BRUCEDALE – Guelph-Eramosa has spruced up its plan to build a “multi-generational” recreation complex at Rockmosa Park, including an ice pad, in hopes of getting a $10.4-million cash infusion from the federal and provincial governments.
Parks and recreation director Robin Milne presented the proposal to council on Oct. 21 and was authorized to apply for funding under the Investing in Canada Infrastructure Program (ICIP).
The total cost of the Rockmosa Multi-Generational Recreation Complex is estimated at $14.2 million, with 40% provided by the federal government, 33.33% by the provincial government and 26.67% ($3.8 million) by the municipality.
If the project proceeds, it would consolidate local recreation services in one location and provide the municipality with its first ice surface.
“This is fantastic for our community, something we could never afford without a grant – these don’t come along very often,” said Mayor Chris White.
“It fits perfectly in with the park.”
Many municipalities will be applying for ICIP funding, originally announced in March 2018.
The federal government is providing about $407 million, with $320 million from the province.
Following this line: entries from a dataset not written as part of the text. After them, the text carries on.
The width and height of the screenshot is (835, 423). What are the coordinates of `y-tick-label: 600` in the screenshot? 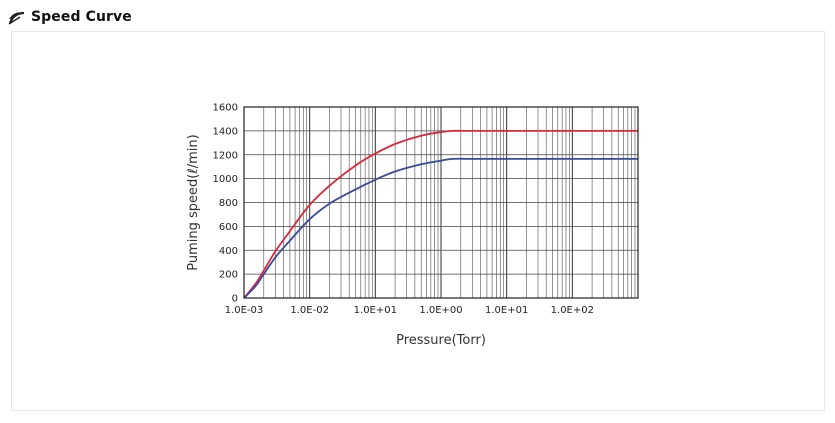 It's located at (228, 228).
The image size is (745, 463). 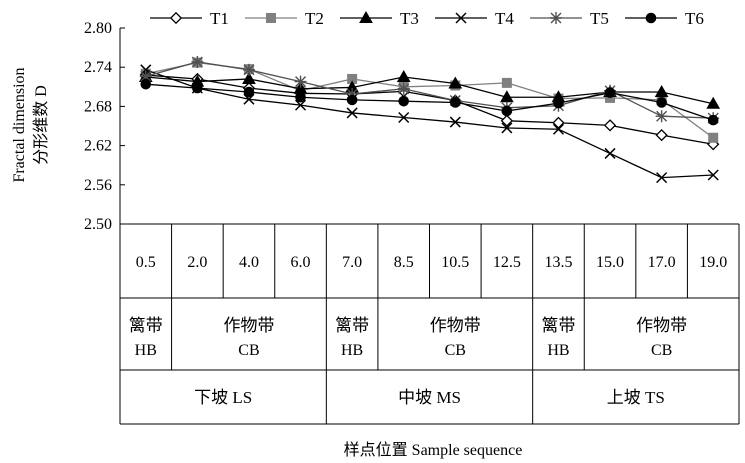 What do you see at coordinates (455, 262) in the screenshot?
I see `x-tick-label: 10.5` at bounding box center [455, 262].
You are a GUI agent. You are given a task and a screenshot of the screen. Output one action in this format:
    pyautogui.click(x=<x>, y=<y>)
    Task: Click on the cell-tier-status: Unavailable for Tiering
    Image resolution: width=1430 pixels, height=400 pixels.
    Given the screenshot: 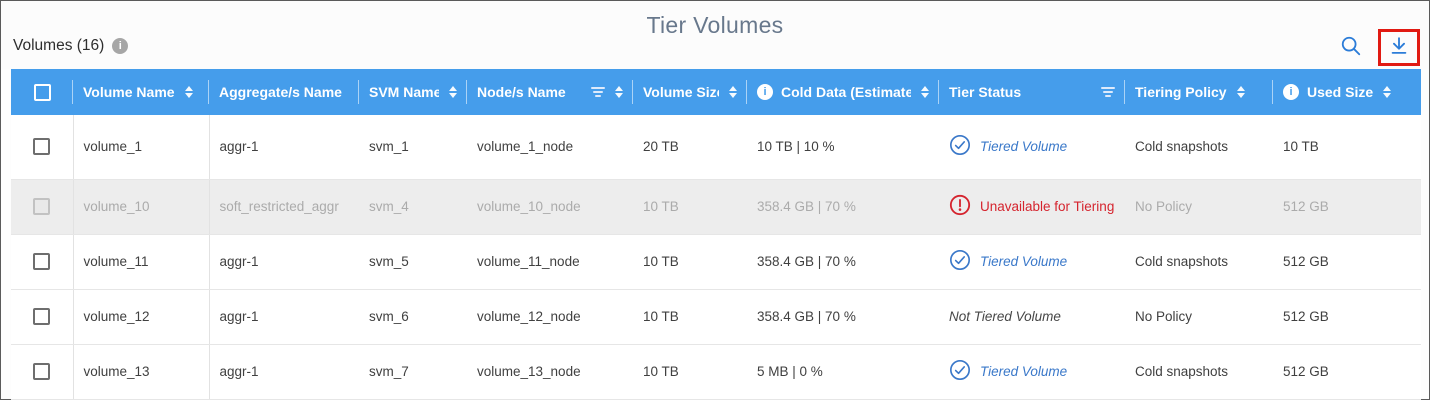 What is the action you would take?
    pyautogui.click(x=1032, y=207)
    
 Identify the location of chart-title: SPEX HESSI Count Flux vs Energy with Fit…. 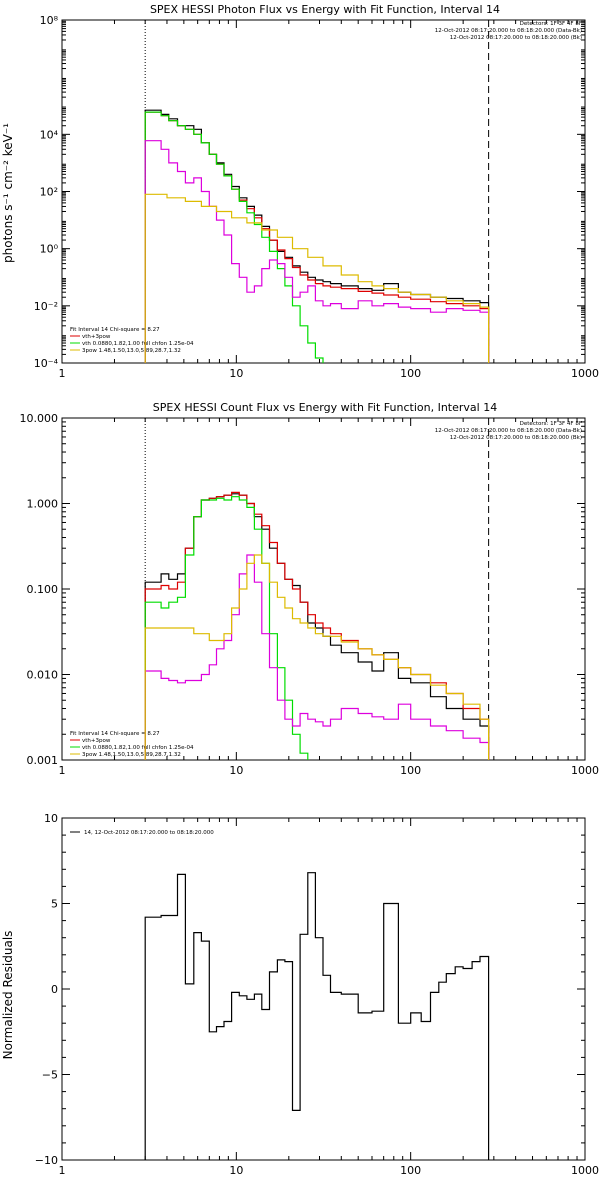
(325, 408).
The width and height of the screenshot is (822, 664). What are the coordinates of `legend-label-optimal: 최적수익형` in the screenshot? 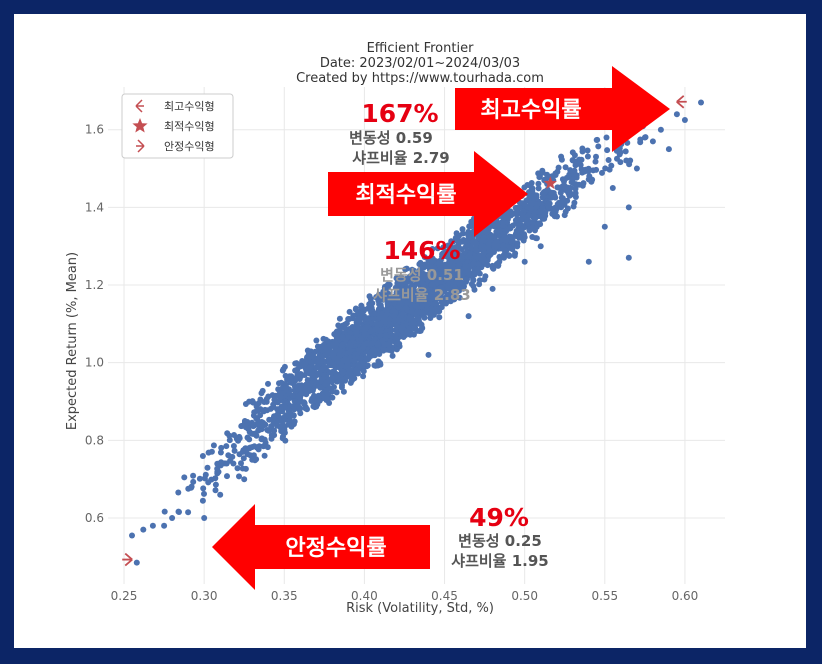 It's located at (190, 126).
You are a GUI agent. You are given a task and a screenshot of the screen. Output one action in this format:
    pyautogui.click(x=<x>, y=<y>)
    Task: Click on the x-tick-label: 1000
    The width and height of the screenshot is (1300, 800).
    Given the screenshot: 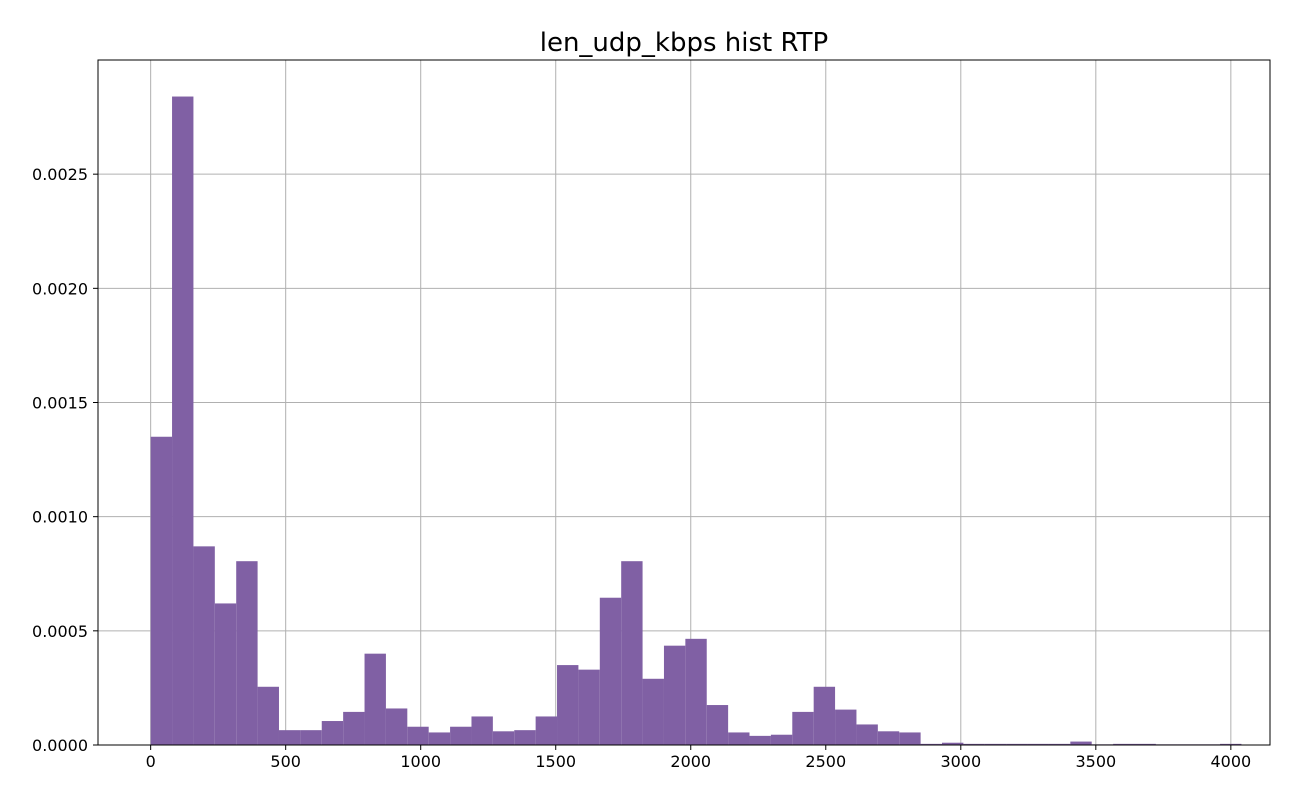 What is the action you would take?
    pyautogui.click(x=420, y=762)
    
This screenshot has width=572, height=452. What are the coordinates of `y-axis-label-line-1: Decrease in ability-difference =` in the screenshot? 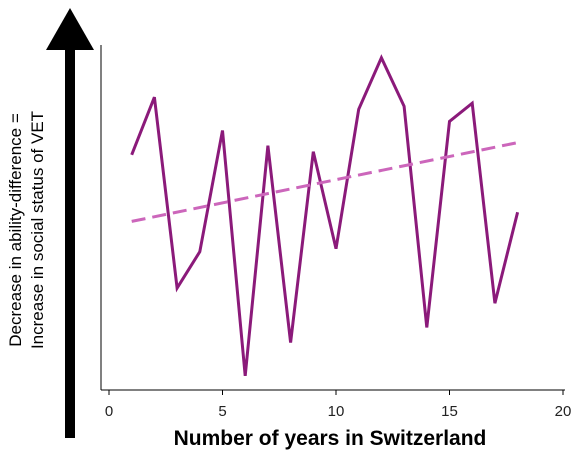 It's located at (16, 230).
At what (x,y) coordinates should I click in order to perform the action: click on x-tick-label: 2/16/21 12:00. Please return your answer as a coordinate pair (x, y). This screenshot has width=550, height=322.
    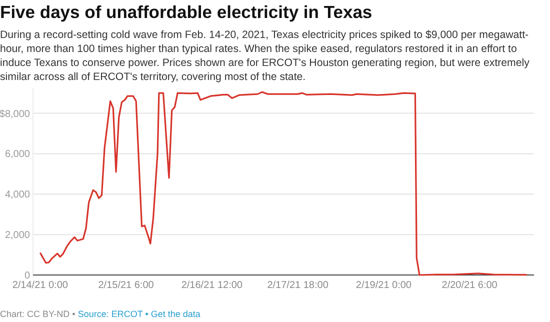
    Looking at the image, I should click on (212, 286).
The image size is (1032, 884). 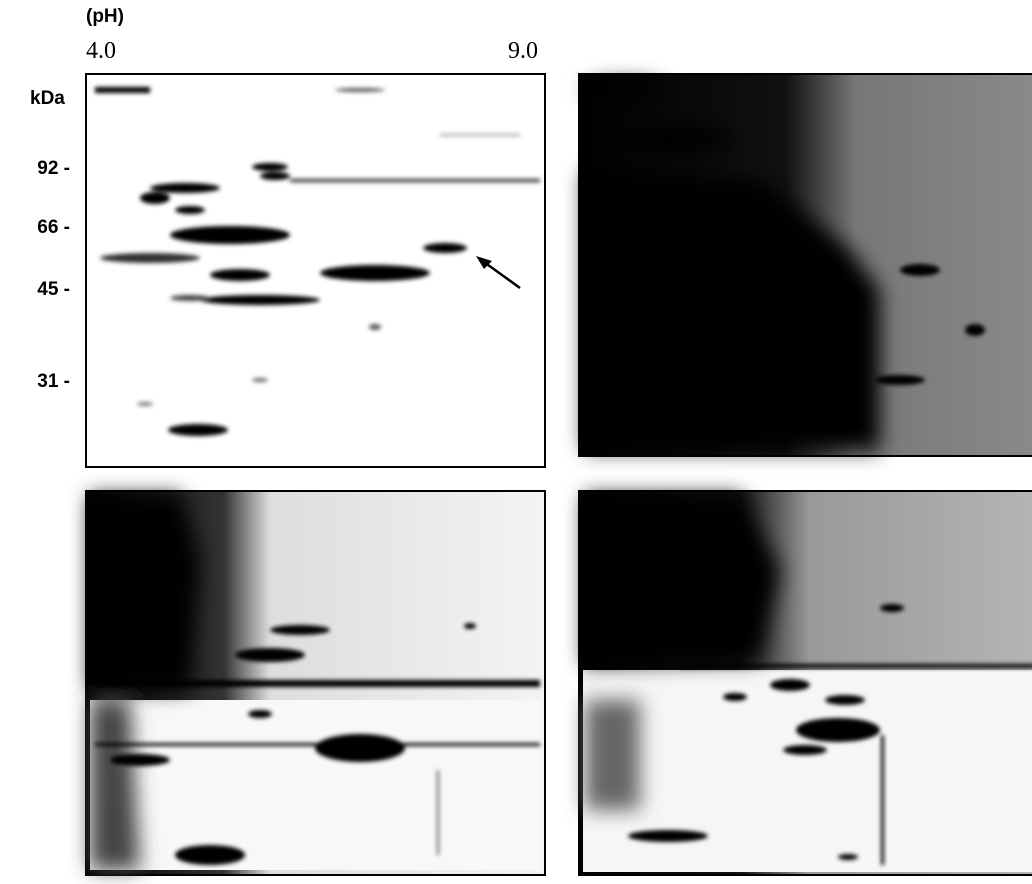 I want to click on mass-marker: 66 -, so click(x=54, y=228).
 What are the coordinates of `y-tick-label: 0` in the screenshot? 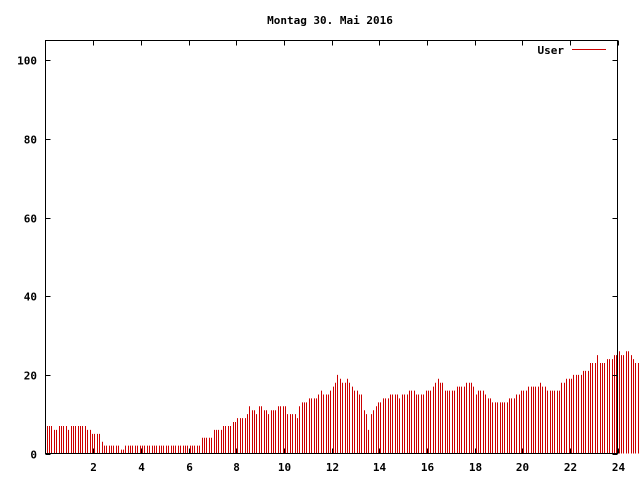 It's located at (34, 456).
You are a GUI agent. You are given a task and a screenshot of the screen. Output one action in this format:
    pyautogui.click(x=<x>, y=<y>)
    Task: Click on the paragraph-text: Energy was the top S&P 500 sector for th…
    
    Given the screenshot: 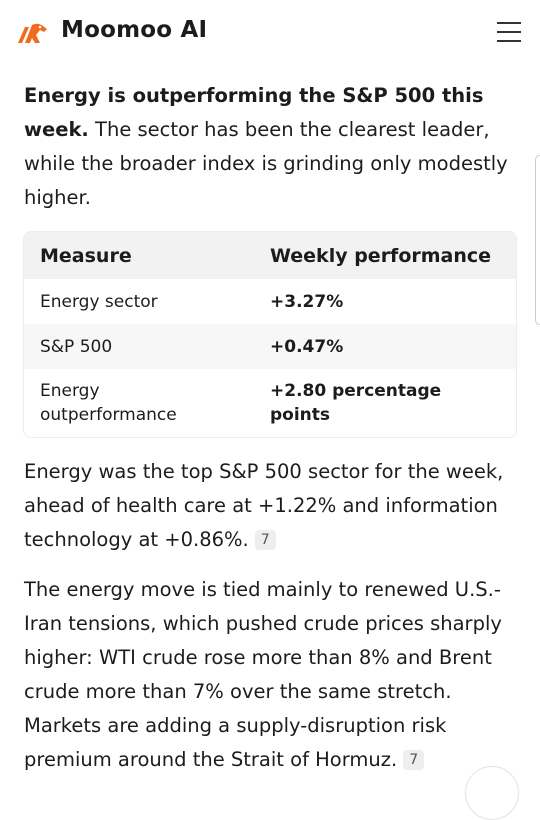 What is the action you would take?
    pyautogui.click(x=264, y=506)
    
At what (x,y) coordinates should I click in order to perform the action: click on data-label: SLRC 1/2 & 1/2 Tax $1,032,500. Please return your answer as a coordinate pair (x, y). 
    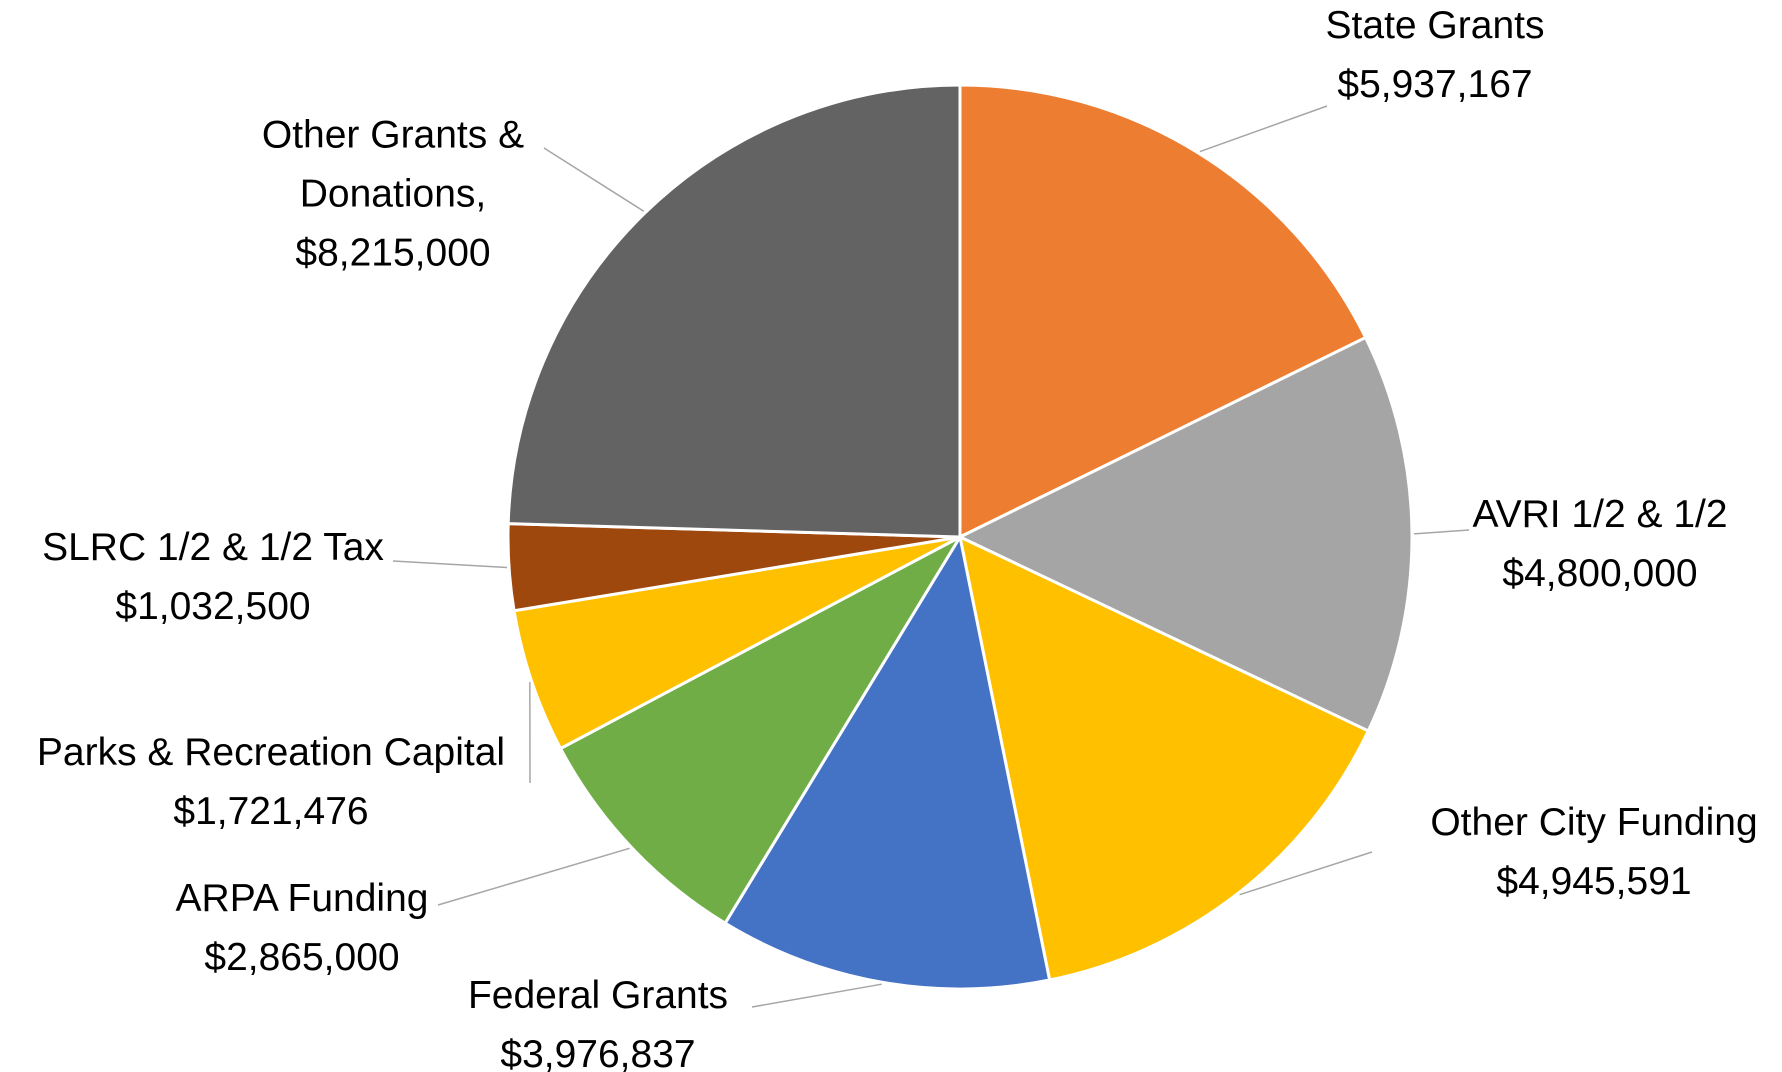
    Looking at the image, I should click on (213, 577).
Grant applications were accepted starting in September.
“I am feeling confident that we sit in a really good position for the grant,” said Milne, who coordinated development of a business plan for the project.
Guelph-Eramosa would fund its share with a capital naming opportunity ($500,000), increased development charge revenue due to new recreation services ($300,000), revenue from surplus property (almost $2 million) and new debt of $1 million.
The current proposal is for a 47,300 square foot facility designed to handle activities for older adults and youth, with a multi-purpose court for basketball and pickleball, a 90-metre indoor walking track, programming space, social interactive spaces and an NHL-sized indoor ice surface (200 by 85ft), with change rooms, washrooms and storage space.
The facility, which would be built to allow future expansion, could also serve as a community emergency centre if needed.
The building would cost about $624,500 per year to operate (including debt payments of $67,000 and staff costs of $260,000) and generate $509,000 in revenue (including $424,000 for ice rental), leaving an annual deficit of $115,690.
Milne said he has tried to estimate high on costs and low on revenue, noting deficits are common in the operation of recreation services.
He added that once a debenture for the Royal Distributing Athletic Performance Centre (indoor sports field) in Marden is paid off next year, that facility will operate at a surplus.
A new recreation complex in Rockwood has been part of township development charges studies since 2004. It is part of the Rockmosa Park Master Plan, which has land set aside for a covered recreation facility.
Elements of the plan already completed include stormwater management, resurfacing the entrance, and construction of the skate park, the trail, the toboggan hill and 50% of planned parking lots.
Still unfunded, along with the covered recreation facility, are a destination playground, exercise stations, a tot lot playground designed for kids aged two to five and sports field lighting.